Extra Tips for Telescope Observation of Mars

  • Acclimation: Allowing your telescope to acclimate to the ambient temperature is crucial for optimal performance. Temperature differences between the telescope and the surrounding environment can cause thermal currents and distortions in the images via two mechanisms. First, the optics have uneven thickness; cooling or warming unevenly will cause the figure to change until it evens out, worsening the image directly. Secondly, if the optics are warmer than the ambient temperature, turbulent air will pool in the telescope tube. Make sure to set up your telescope well in advance and let it cool down to the outside temperature before observing Mars.
  • Filters: Utilizing color filters can enhance the visibility of Mars’ surface features. A red filter, for example, can help bring out details in the polar caps, while a blue filter can enhance the visibility of dark surface features. Experiment with different filters to see which ones enhance the desired features and provide the best contrast.
  • Observing techniques: Give the planet a good, long stare. Waiting for moments of good “seeing” can help. The Earth’s atmosphere can introduce turbulence that affects the clarity of planetary observations.
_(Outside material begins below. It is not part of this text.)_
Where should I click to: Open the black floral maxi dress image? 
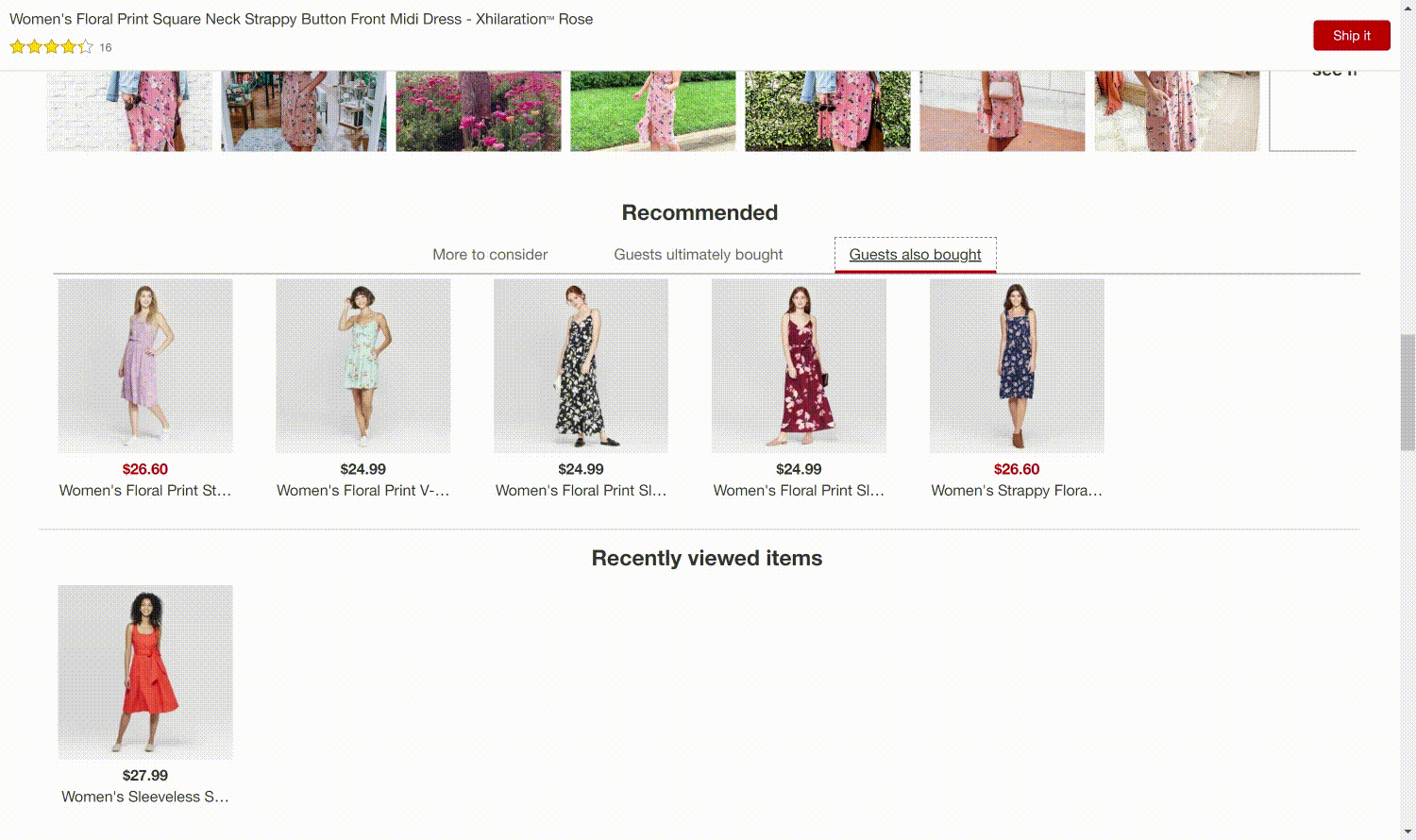click(581, 365)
Wait for moments of steady seeing when the atmosphere is calmer. Look for periods when the planet appears sharper and more stable. This can significantly improve the level of detail you can see.
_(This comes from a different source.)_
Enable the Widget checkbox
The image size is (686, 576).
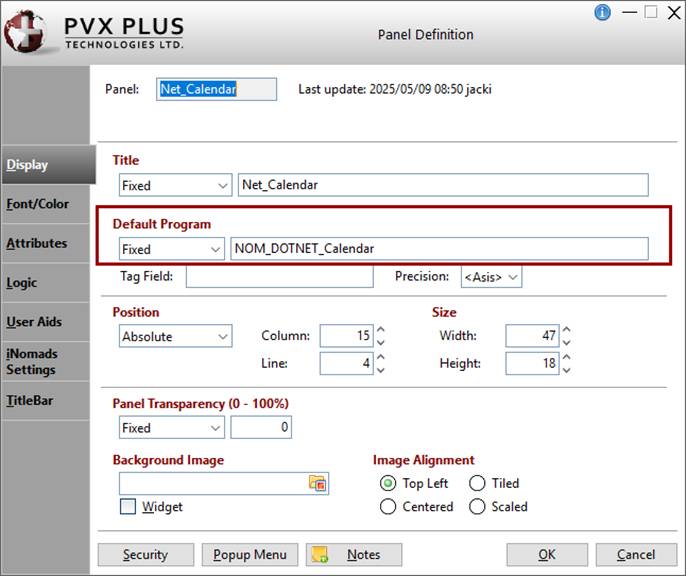click(128, 507)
  • Mars’ surface features can be challenging to observe due to its relatively small size and atmospheric conditions. Dust storms on Mars can obscure surface detail, and much like Jupiter, it has a day length on a similar scale to our own, meaning it varies slowly from night to night. Spend time observing, allowing your eyes and telescope to adapt, and be patient for moments of steady atmospheric conditions that reveal clearer views 
  • Sketching and note-taking: Sketching is a proven way to hone your focus and discernment abilities as an observer. By sitting at the eyepiece for an extended period and working on a sketch, one notices and ekes out fainter details, something Mars has in droves. Many of the best planetary observers are prolific sketchers, and sketches provide much more truthful and honest depictions of the “at-the-eyepiece” view than any photo. Photos tend to either vastly undersell (if via cell phone) or overrepresent (if via planetcam) the view, but a sketch is a good way to convey/remember what was actually seen. Documenting your observations through sketches and notes is a valuable practice. As you observe Mars, sketch the visible features to capture their appearance accurately. Note down the date, time, and specific details you observe. This will enable you to track changes over time and compare your observations during subsequent sessions, thereby adding another dimension to your observations!